Mortality of major cardiovascular emergencies among patients admitted to hospitals on weekends as compared with weekdays in Taiwan
BMC Health Services Research volume 21, Article number: 528 (2021)
Several studies have found a so-called weekend effect that patients admitted at the weekends had worse clinical outcomes than patients admitted at the weekdays. We performed this retrospective cohort study to explore the weekend effect in four major cardiovascular emergencies in Taiwan.
The Taiwan National Health Insurance (NHI) claims database between 2005 and 2015 was used. We extracted 3811 incident cases of ruptured aortic aneurysm, 184,769 incident cases of acute myocardial infarction, 492,127 incident cases of ischemic stroke, and 15,033 incident cases of pulmonary embolism from 9,529,049 patients having at least one record of hospitalization in the NHI claims database within 2006 ~ 2014. Patients were classified as weekends or weekdays admission groups. Dates of in-hospital mortality and one-year mortality were obtained from the Taiwan National Death Registry.
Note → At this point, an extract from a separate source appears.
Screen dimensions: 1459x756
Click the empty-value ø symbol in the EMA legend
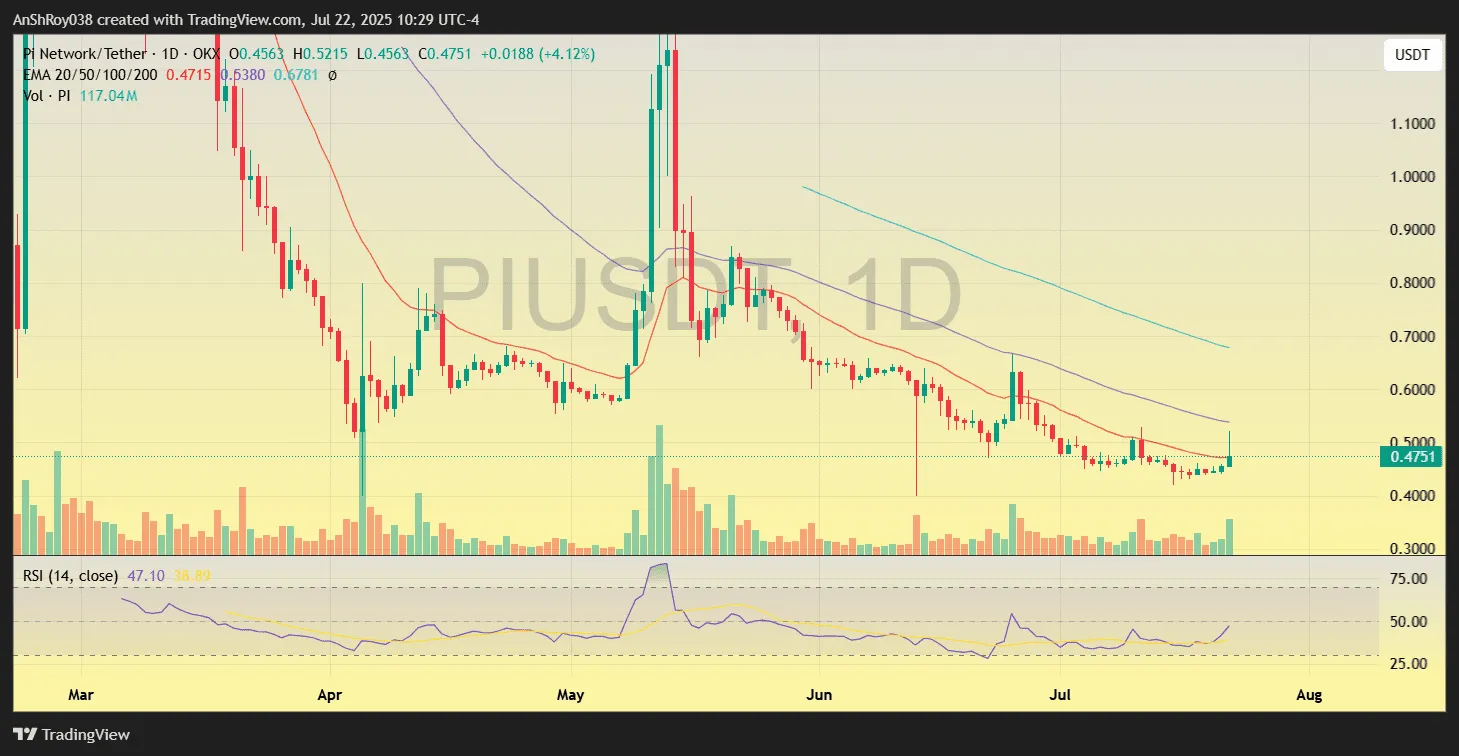click(332, 75)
We found no difference in in-hospital mortality between weekend group and weekday group in patients with ruptured aortic aneurysm (45.4% vs 45.3%, adjusted odds ratio [OR] 1.01, 95% confidence interval [CI] 0.87–1.17, p = 0.93), patients with acute myocardial infarction (15.8% vs 16.2%, adjusted OR 0.98, 95% CI 0.95–1.00, p = 0.10), patients with ischemic stroke (4.1% vs 4.2%, adjusted OR 0.99, 95% CI 0.96–1.03, p = 0.71), and patients with pulmonary embolism (14.6% vs 14.6%, adjusted OR 1.02, 95% CI 0.92–1.15, p = 0.66). The results remained for 1 year in all the four major cardiovascular emergencies.
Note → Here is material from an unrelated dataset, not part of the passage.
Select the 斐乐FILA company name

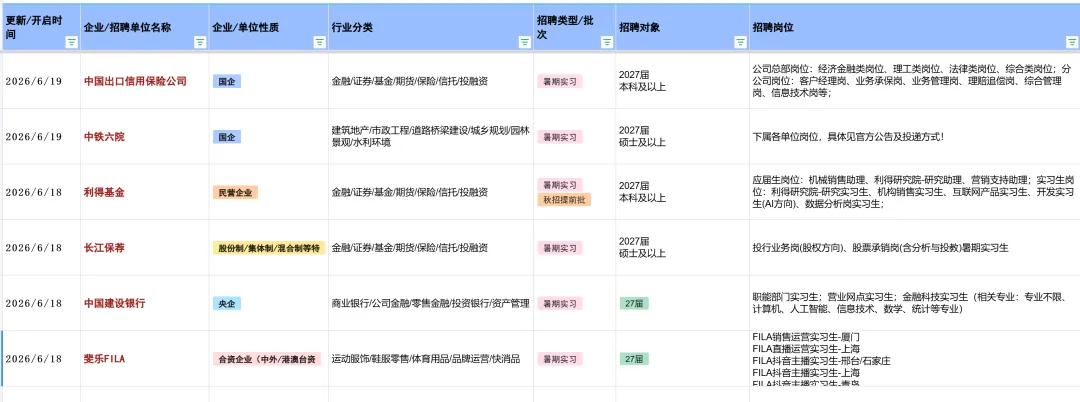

We found no difference in either short-term or long-term mortality between patients admitted on weekends and patients admitted on weekdays in four major cardiovascular emergencies in Taiwan.
The level of staffing in hospitals is often lower on weekends than on weekdays. Decreased staffing is associated with adverse outcomes in intensive care unit patients and increases in hospital workload are associated with increases in medical adverse events [1, 2]. In 2001, Bell and Redelmeier reported that patients with serious medical conditions were more likely to die in the hospital if they were admitted on a weekend than if they were admitted on a weekday . Many studies concerning the concept of a so-called weekend effect on patient mortality rates have been published thereafter and most of those studies concluded that outcomes for patients admitted at the weekends were worse despite high levels of heterogeneity [4, 5]. We conducted this retrospective study to explore the weekend effect in four major cardiovascular emergencies, i.e. ruptured aortic aneurysm, acute myocardial infarction, ischemic stroke, and pulmonary embolism, using a nationwide health insurance database in Taiwan.
Since 1995, Taiwan has provided a compulsory, universal National Health Insurance (NHI) coverage for all its citizens. Patient identification number, gender, birthdate, date of outpatient clinic visit, date of hospital admission and discharge, diagnoses, procedures administered, date of pharmacy dispensing and drugs dispensed are available in the NHI claims database. The diagnoses are coded according to the International Classification of Diseases Ninth Revision Clinical Modification (ICD-9-CM) system. The diagnosis codes for ischemic stroke [6, 7], and acute myocardial infarction  in the Taiwan NHI claims database have been validated. The Taiwan NHI claims database links to the Taiwan National Death Registry, and exact date of death can be obtained using a patient’s identification number. To comply with Taiwanese privacy regulations, all personal identifiers were encrypted and all data were analyzed anonymously. The study protocol was reviewed and exempted from approval by the Institutional Review Board of the National Taiwan University Hospital Hsin-Chu Branch.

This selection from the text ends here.